On note immanquablement un objectif d’accessibilité à un large public. Fonctionnel pour les personnes à mobilité réduite, ce musée présente des médiations et animations diverses pour optimiser l’accès à la compréhension des œuvres : outils multimédias, panneaux explicatifs, visites guidées adaptées aux publics (visites en LSF, pour les enfants…), ateliers divers, attention particulière donnée aux groupes et bien d’autres. Le musée de Flandre accorde en outre un soin particulier en faveur des personnes déficientes visuelles ; c’est notamment la raison pour laquelle ont été crées ces maquettes tactiles qui permettent de surcroît de donner vie à ses collections. Ces publics spécifiques sont bien pris en compte et impliqués. Le parcours muséographique est partagé en quatre thématiques ambivalentes «Soumission et Colère », « Entre Terre et Ciel », « Mesure et Démesure » et «Ostentation et Dérision » et est enrichi d’une maquette tactile par thème permettant une approche sensorielle du contenu de l’exposition permanente.

"Carnaval de Cassel" d'Alexis Bafcop – 1876
© Artesens, association dont le « but est d’offrir un éveil à l’Art par le biais des sens », a réalisé les maquettes tactiles de l’exposition permanente

 

Ces maquettes représentent une adaptation en 3D et reliefs d’œuvres phares au sein des thématiques dans lesquelles elles sont disposées ainsi que des cartels qui les accompagnent. Ces derniers sont constitués d’une apposition en transparence d’un texte en braille sur le texte classique, ce qui est pertinent pour des publics souvent non pris en compte. Leur sens du toucher est sollicité par le relief et la description ; l’imagination opérant, d’autres images peuvent naître.

Pour les deux premières maquettes du parcours, on peut parler d’une traduction sensorielle de l’image picturale et de support de délectation esthétique de quelque visiteur. Présenté différemment, l’art est perçu autrement et de façon inhabituelle. De fait, des publics plus « secondaires » peuvent également utiliser ces maquettes. Par exemple, toucher un expôt présent dans un musée s’assimile à l’élan naturel de l’enfant.

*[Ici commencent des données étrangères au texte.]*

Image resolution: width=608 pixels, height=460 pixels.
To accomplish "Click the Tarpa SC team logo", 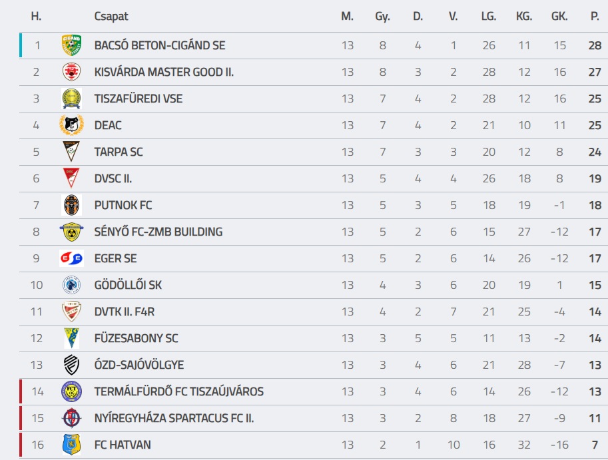I will click(x=71, y=152).
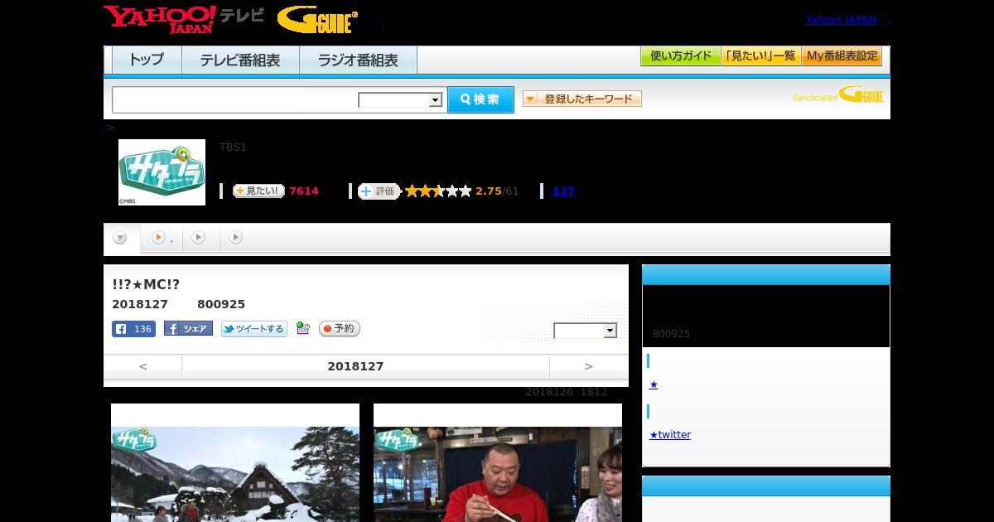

Je vis d’ailleurs un enfant, sourire aux lèvres, prononcer un « je peux toucher ? » adressé à sa mère les yeux pétillants : les doigts s’affairaient déjà à toucher cette maquette simultanément au son produit. Ainsi il est possible que le jeune public soit d’entrée capté par une maquette tactile car elle peut donner l’occasion de s’approprier ce qu’il peut considérer comme un jeu, alors même qui lui est transmis un certain savoir. Et même si son interprétation est approximative, l’enfant est accompagné dans sa dynamique et sa soif de découverte du monde qui passe principalement par l’usage des yeux et des mains. Un musée communément boudé par l’enfant est devenu vivant et attractif, alors que sans médiation particulière la visite revêtirait un aspect contraignant par l’attention et la concentration nécessaire à l’observation des œuvres (si différent de son environnement habituel).

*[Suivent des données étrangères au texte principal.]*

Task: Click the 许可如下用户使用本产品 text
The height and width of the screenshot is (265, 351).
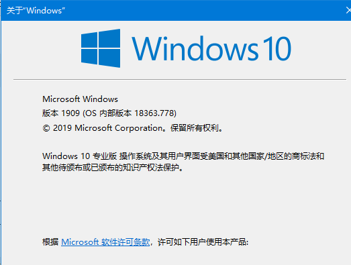Action: point(201,242)
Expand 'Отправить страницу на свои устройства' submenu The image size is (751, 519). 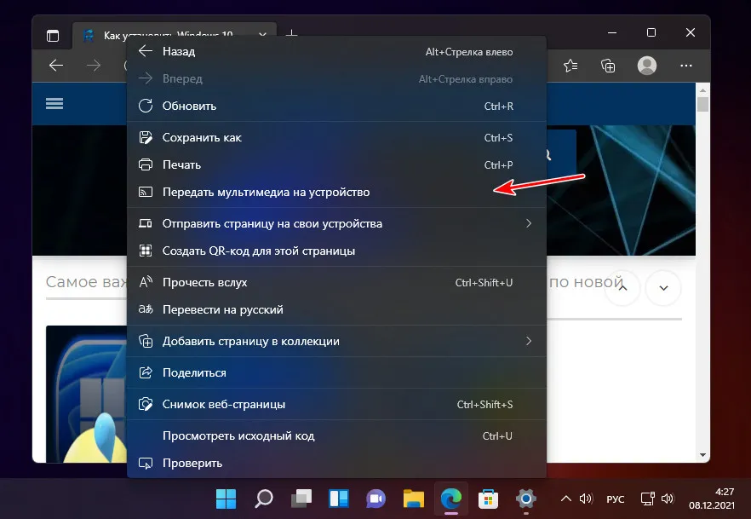coord(528,223)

La troisième maquette présente un aspect plus didactique au regard de l’histoire de la pièce où elle se situe : cette ancienne cuisine est baptisée « Gourmandise » dans le parcours de visite. Celle-ci est plutôt un « meuble tactile » avec plusieurs tiroirs à ouvrir de haut en bas et séparé en deux : la gauche éclairant sur la gastronomie « chez les riches », la droite celle « chez les pauvres ». Le tiroir le plus bas présente deux maquettes en relief illustrant deux scènes de repas. La lecture du cartel incite à découvrir successivement les tiroirs afin de toucher et décrypter les différents objets : porcelaine, fruits de mer, légumes… Le toucher est confronté à l’aspect des matières : lisse, rugueux, chaud, froid etc., ce qui participe à l’apprentissage des différentes perceptions. Cette maquette tactile ramène à la réalité en réajustant la thématique abordée à la réalité du quotidien. Enfin, la dernière apporte et révèle une plus-value du discours véhiculé par le musée. C’est ainsi que celle représentée par la photographie ci-dessus invite plutôt les visiteurs à s’imprégner des us et coutumes flamands : la tradition spécifique, le carnaval et de surcroît celui de Cassel. Cette création comportant des pièces mobiles évoque l’ambiance et l’énergie de la fête avec la foule, les danseurs et l’identification d’un géant (Reuze Papa), élément reconnu du patrimoine cassellois. L’esprit du carnaval transparaît d’une manière innovante. Le nouvel élan du musée, incarné par la diffusion de ce type de médiation, met à jour un renouveau dans l’interaction avec l’art et les oeuvres, ouvrant alors d’autres perspectives d’expériences émotionnelles et/ou sensorielles.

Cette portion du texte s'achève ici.